-- Supplied data follows --

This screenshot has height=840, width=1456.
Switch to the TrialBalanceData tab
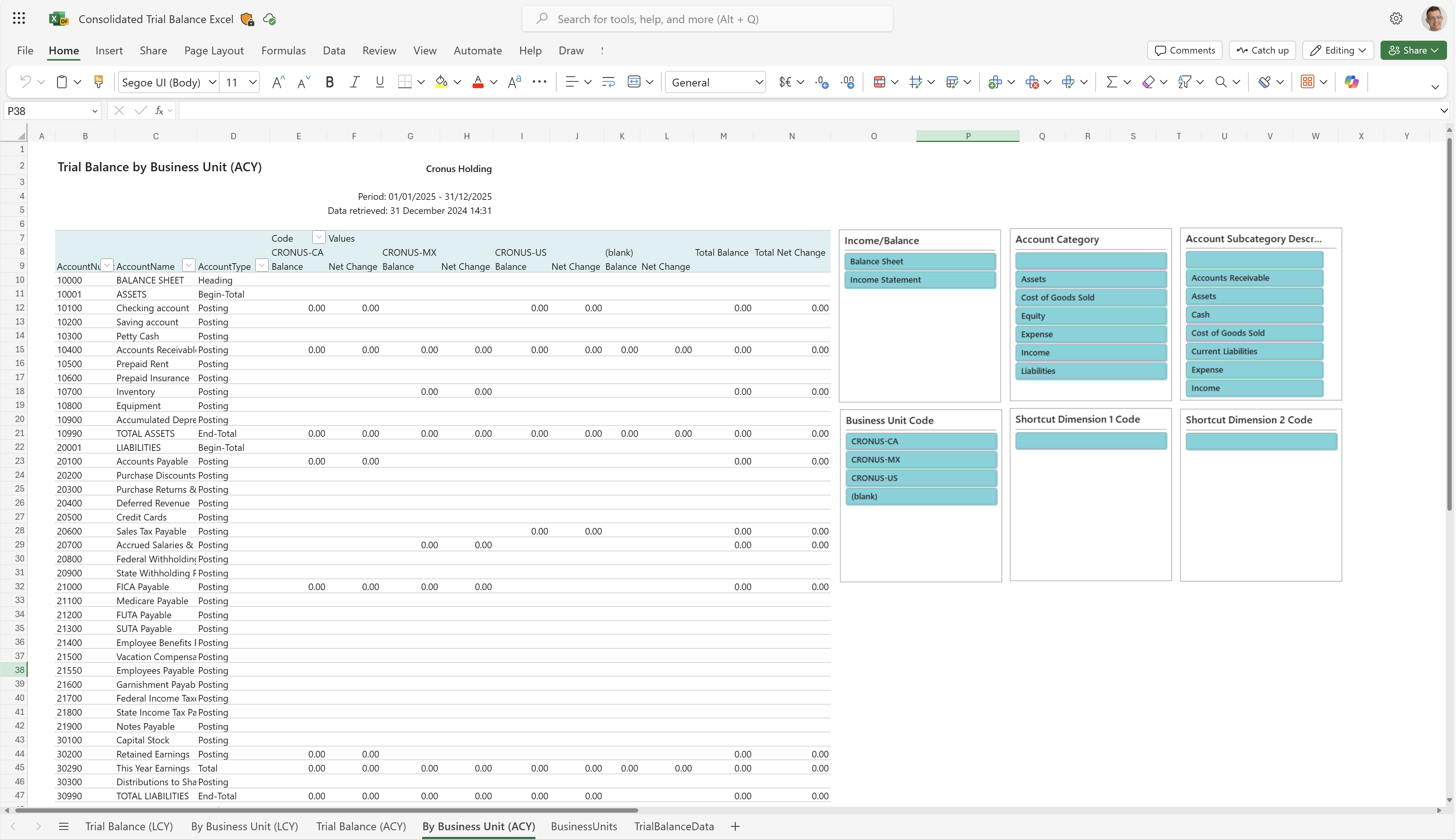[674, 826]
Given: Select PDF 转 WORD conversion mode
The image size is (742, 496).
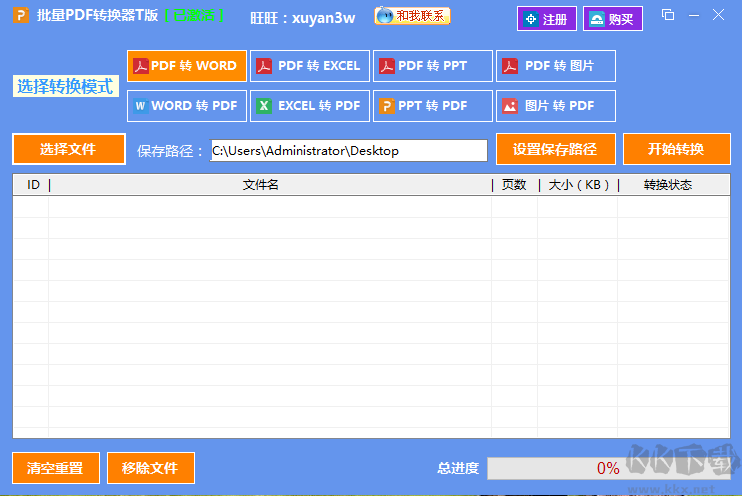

-- Supplied data concluded --

> What to work on
All lines from the one containing "Switch to the TrialBalanceData tab" through the end of the entries, both ends included, should be written out exactly, with no pictures.

> Solved exercise
Switch to the TrialBalanceData tab
[674, 826]
Given: Select PDF 转 WORD conversion mode
The image size is (742, 496).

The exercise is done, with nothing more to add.